LETTER: Protect our Streams, Rivers, and the Bay, Provide a Buffer!


Letter To The Editor

Residents of St. Mary’s County may not fully realize what is going on in their own backyard. It is an issue that is very important to life here in the county and all throughout Maryland. What is it that is so important? The answer is simple: the Chesapeake Bay.

The Chesapeake is wondrous in all the beauty and services it provides to Maryland residents. The Bay provides recreational water activities such as boating, fishing, and going to the beach. It also supports local fisheries, houses the tasty Maryland blue crabs, and provides a spot for the Patuxent Naval Air Base here in St. Mary’s County. The Chesapeake, including all of the rivers that feed it, is vital to life in our area.

One key thing that helps protect the Bay is a “buffer zone”—a term used to describe the vegetative land along the water’s edge. Protection of this area of land is extremely important to the health of the water lying below it, whether it is as big as the Patuxent River or as small as a trickling stream in the middle of the woods. Buffer zones provide the ecological service of filtering water runoff. Without this filter, fertilizers, pesticides, and nutrient pollutants can run off into the river or steam, causing harm to aquatic life.

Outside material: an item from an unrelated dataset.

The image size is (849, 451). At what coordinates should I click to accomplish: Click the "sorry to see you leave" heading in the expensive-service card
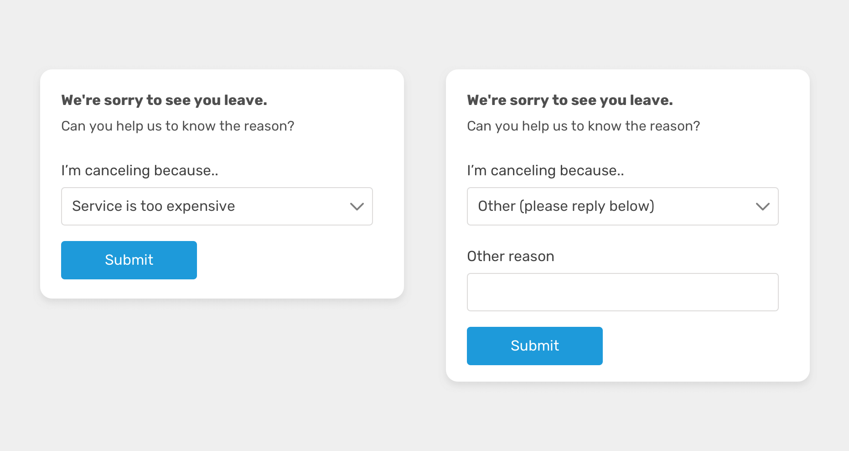164,100
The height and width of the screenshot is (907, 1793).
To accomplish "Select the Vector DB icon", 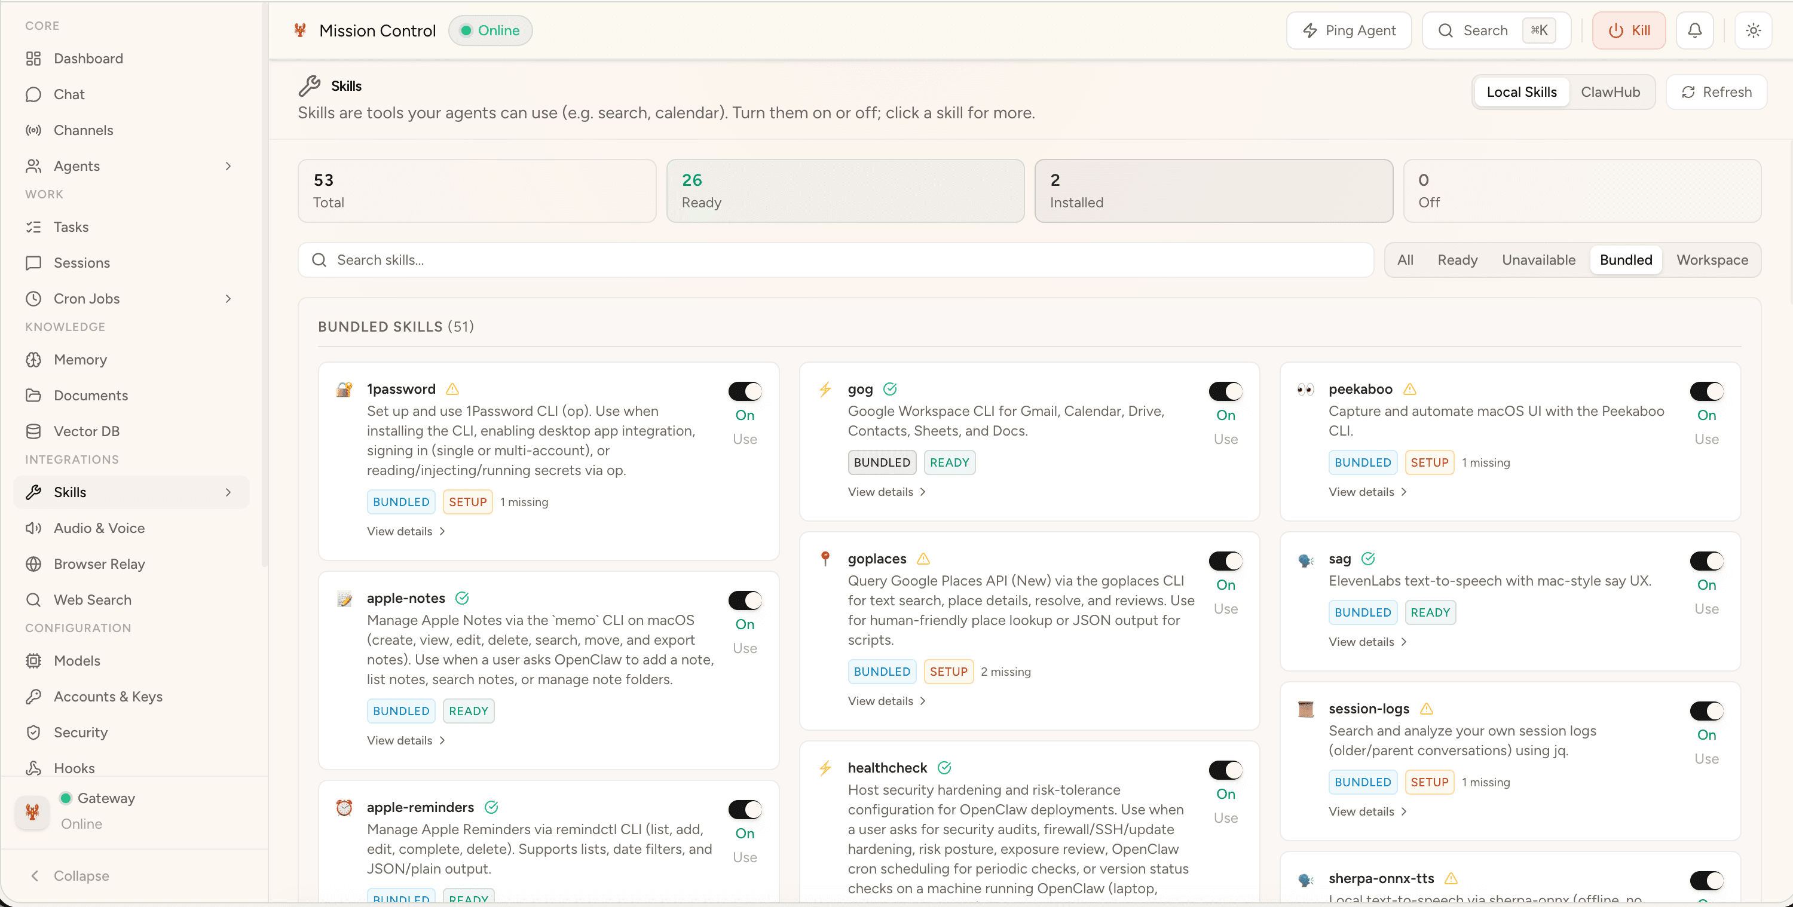I will pyautogui.click(x=35, y=431).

Vegetation such as trees, bushes, shrubs and any other plant life are what make up the “buffer zone.” Plants serve by filtering water and holding soil in place. In the absence of vegetation along the edge of the water, mass amounts of erosion will occur. This erosion, or the washing of soil sediments into the water, harms water quality and chokes aquatic life and causes the shoreline to recede. In Maryland, the buffer zone is more commonly referred to as the “critical area.” This is a very appropriate name considering how crucial healthy vegetation of this shoreline area is to the overall health of the water.

This critical issue has been monitored closely by environmental programs resulting in the enactment of the “Critical Area Act.” But, this legislation can only do so much. The Critical Area Act closely scrutinizes major building projects close to the water’s edge, but there are already thousands of homes on waterfront property throughout the Chesapeake watershed. It is the responsibility of those private property owners to preserve these critical area buffer zones by not clearing any vegetation along rivers or streams. It is our responsibility to protect the water that supplies us with the needs of our communities.